Il y avait (il y a) certes un « abcès ». Mais l’idée de le crever n’y donne pas assurément accès. 
 
 
Perfection. Je ne vais plus au charbon. 
 
 
Je considère comme un privilège le fait d’avoir un corps qui se sent à l’aise dans l’air, l’eau, les bras. 
 
 
Et « l’âme », cogne-t-elle ou vole comme un chant ? 
 
 
La chair décharnée…Paradoxalement, la spiritualité (Claudel) redonne de la chair. 
 
 
Comment Artaud est un grand poète : comment il touche aux limites que la langue, de son front obtus, oppose parfois à l’expression. 
 
 
Je ne me désintéresse pas de ma révolution. 
 
 
Mais l’élan toujours risque de se perdre. Il faut dans certaines circonstances s’éloigner pour le garder intact. 
 
 
 
 
 
 
 
Hors de tout brouillage idéologique, la pureté demeure digne.

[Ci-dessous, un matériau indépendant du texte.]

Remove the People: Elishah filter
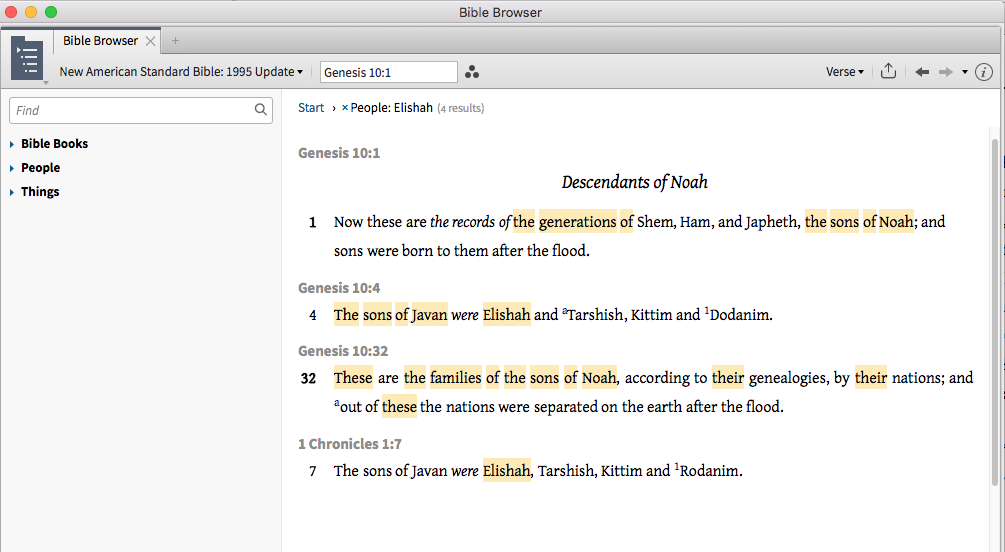 tap(345, 108)

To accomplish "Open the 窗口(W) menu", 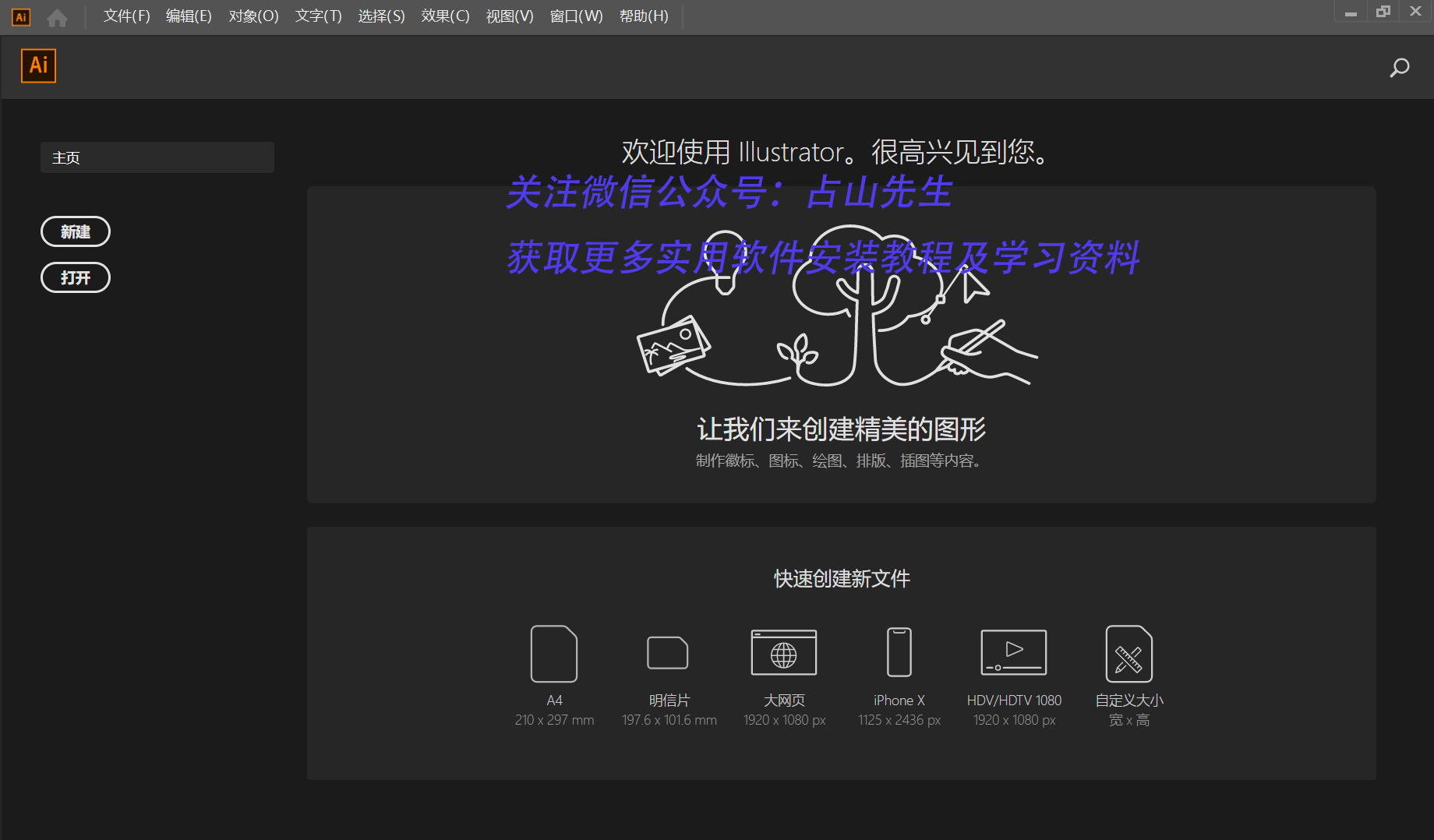I will (577, 16).
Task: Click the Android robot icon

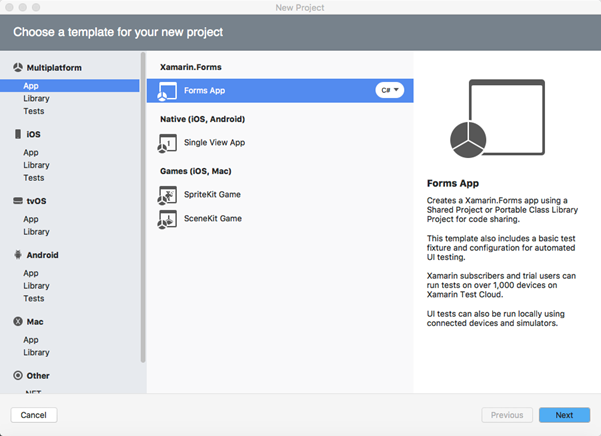Action: pos(18,255)
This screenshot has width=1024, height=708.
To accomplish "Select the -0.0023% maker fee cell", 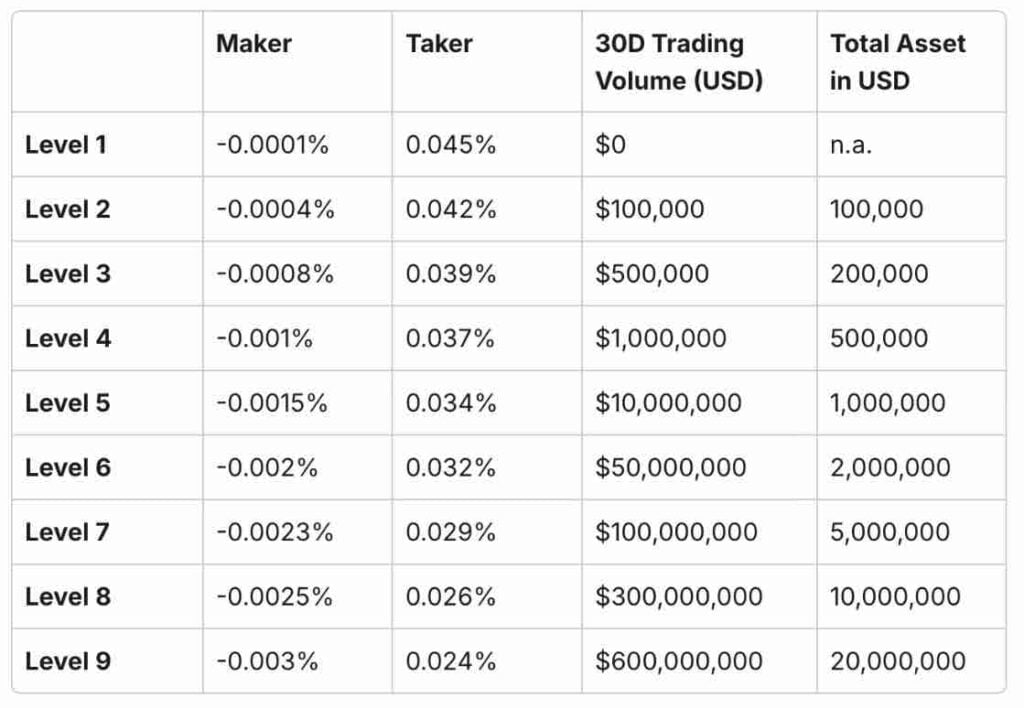I will pos(275,532).
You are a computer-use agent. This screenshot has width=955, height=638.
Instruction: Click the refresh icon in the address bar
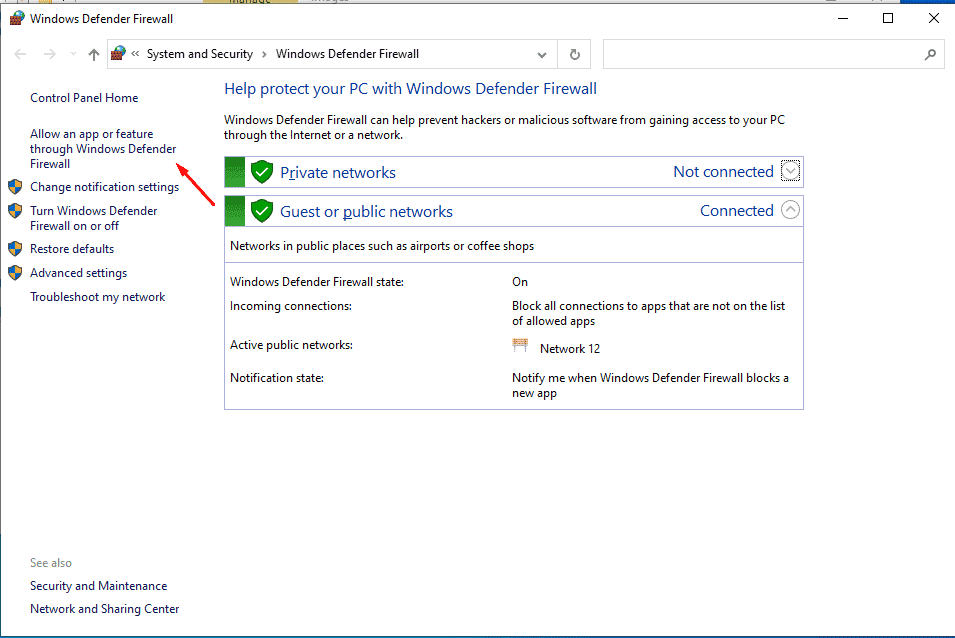[574, 54]
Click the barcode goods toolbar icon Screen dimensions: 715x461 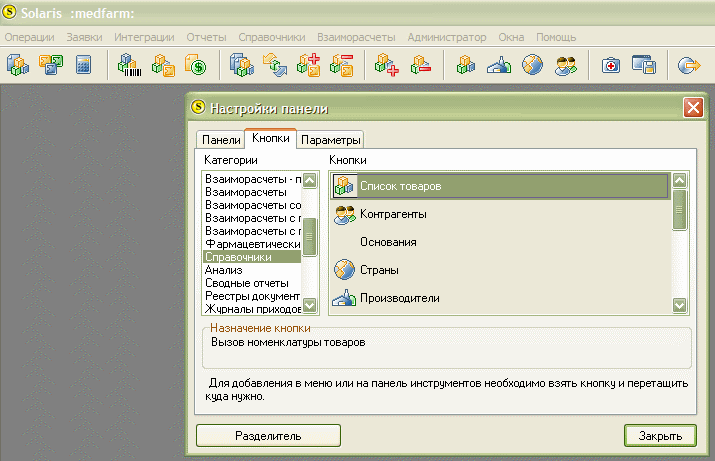pyautogui.click(x=130, y=65)
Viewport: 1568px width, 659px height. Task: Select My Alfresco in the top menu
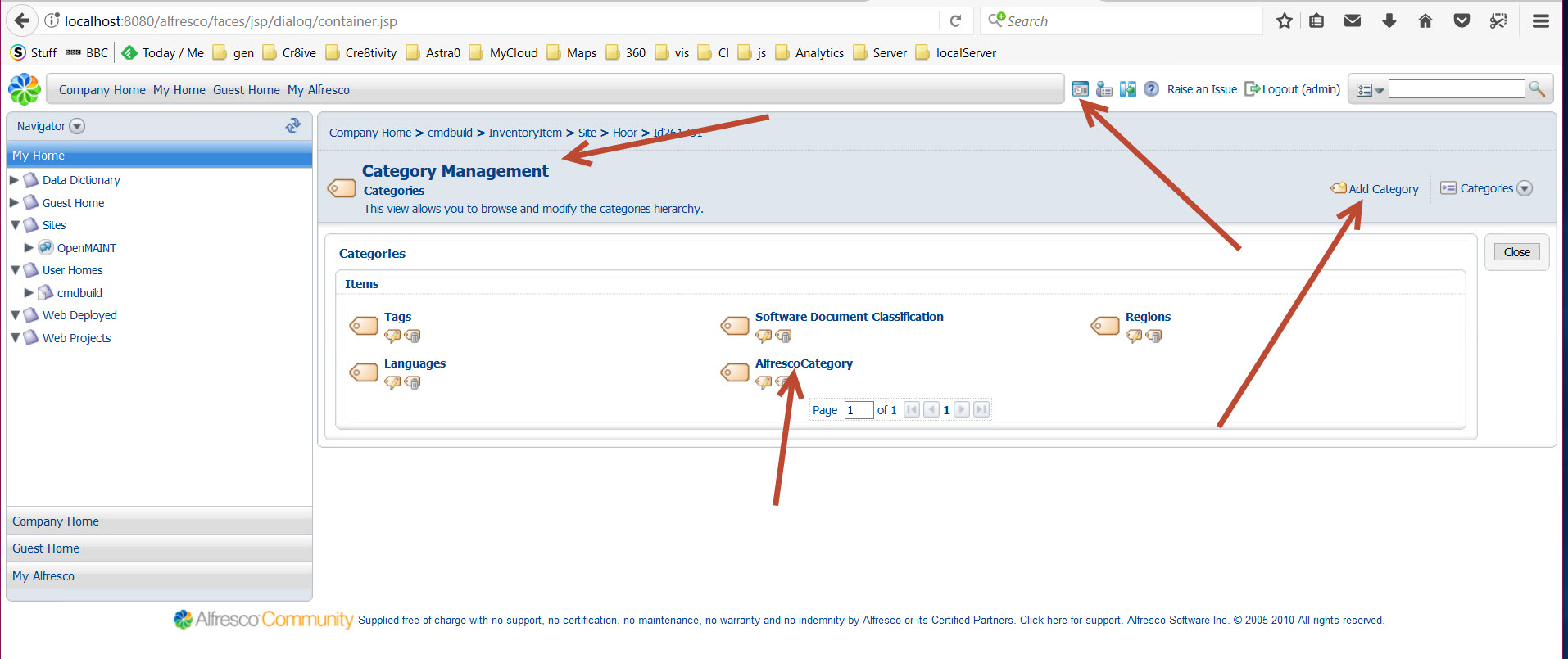pos(318,90)
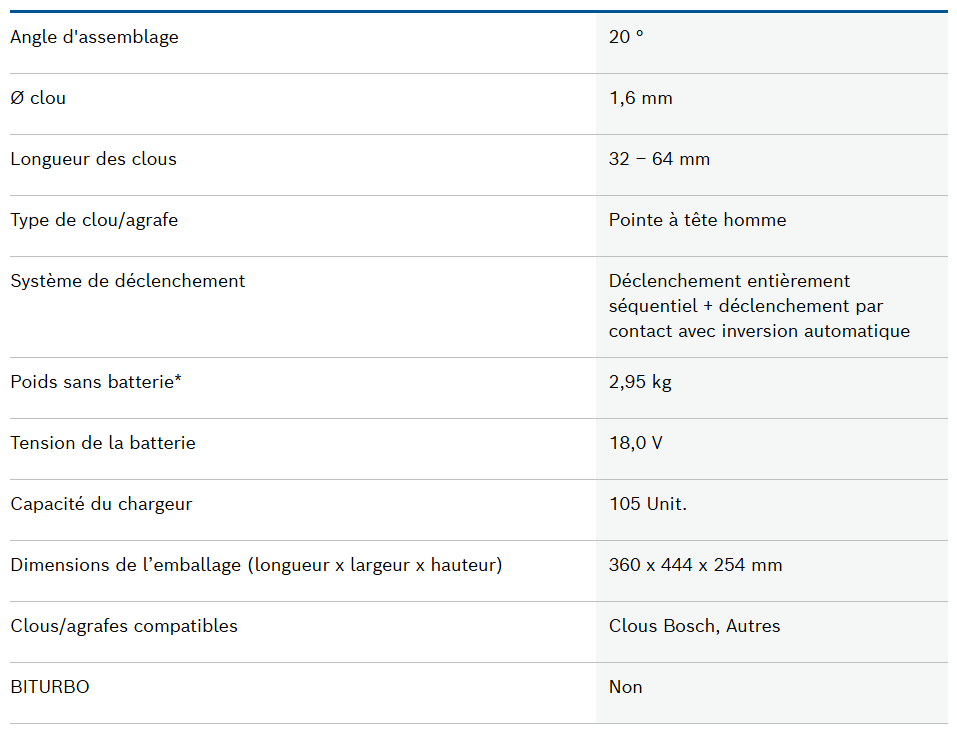Click the "Longueur des clous" label
This screenshot has width=957, height=731.
[93, 160]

Pureté d’une phrase, d’une musique, d’un jeu… Dans le « paysage » contemporain, la pureté est une révolution. 
 
 
Unifier sur la force élémentaire ou accepter la variété d’une floraison (secondaire) ? S’il y a dérivation, s’il y a irrigation… 
 
 
Bâton de sorcier, de sourcier.  L’intérieur et l’extérieur. Histoire de cannes. Des bâtonnets de divination… Sonder la chance. Une formulation sonde, écoute la réponse, met à l’épreuve. 
 
 
    
L’écriture (la poésie) est parfois acte de volonté contre l’héritage, l’hérédité dito.